Segment Open

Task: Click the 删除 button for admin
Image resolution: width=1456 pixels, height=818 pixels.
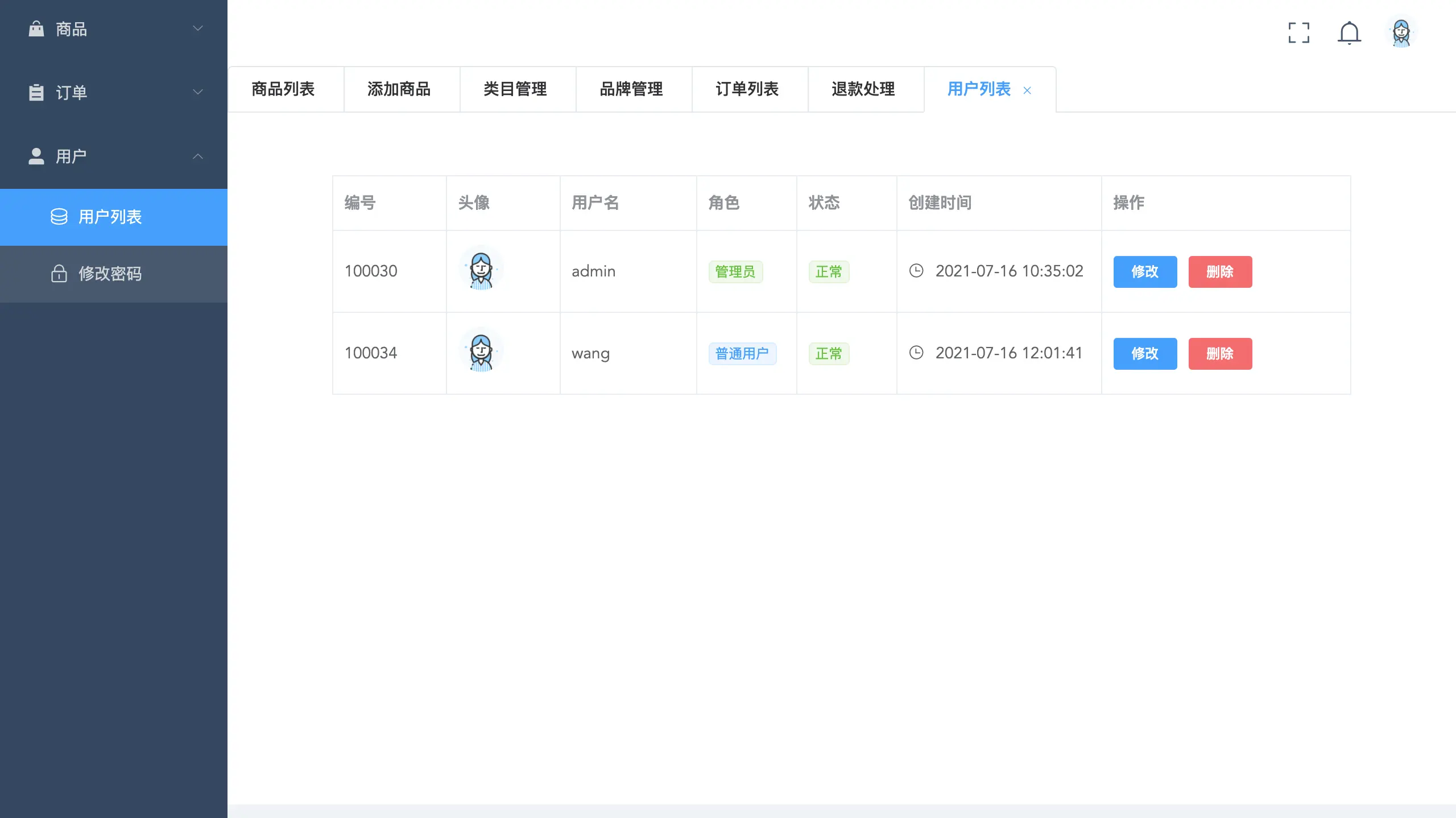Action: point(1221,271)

Segment Closed
Segment Open

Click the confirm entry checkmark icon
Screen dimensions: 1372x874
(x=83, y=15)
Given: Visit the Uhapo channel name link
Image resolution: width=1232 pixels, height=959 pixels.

Segment Closed

-- Problem --
Look above for the line holding "Given: Visit the Uhapo channel name link", then set down exactly that line and every line after it up to and including the line holding "Image resolution: width=1232", with nothing else.

-- Solution below --
Given: Visit the Uhapo channel name link
Image resolution: width=1232 pixels, height=959 pixels.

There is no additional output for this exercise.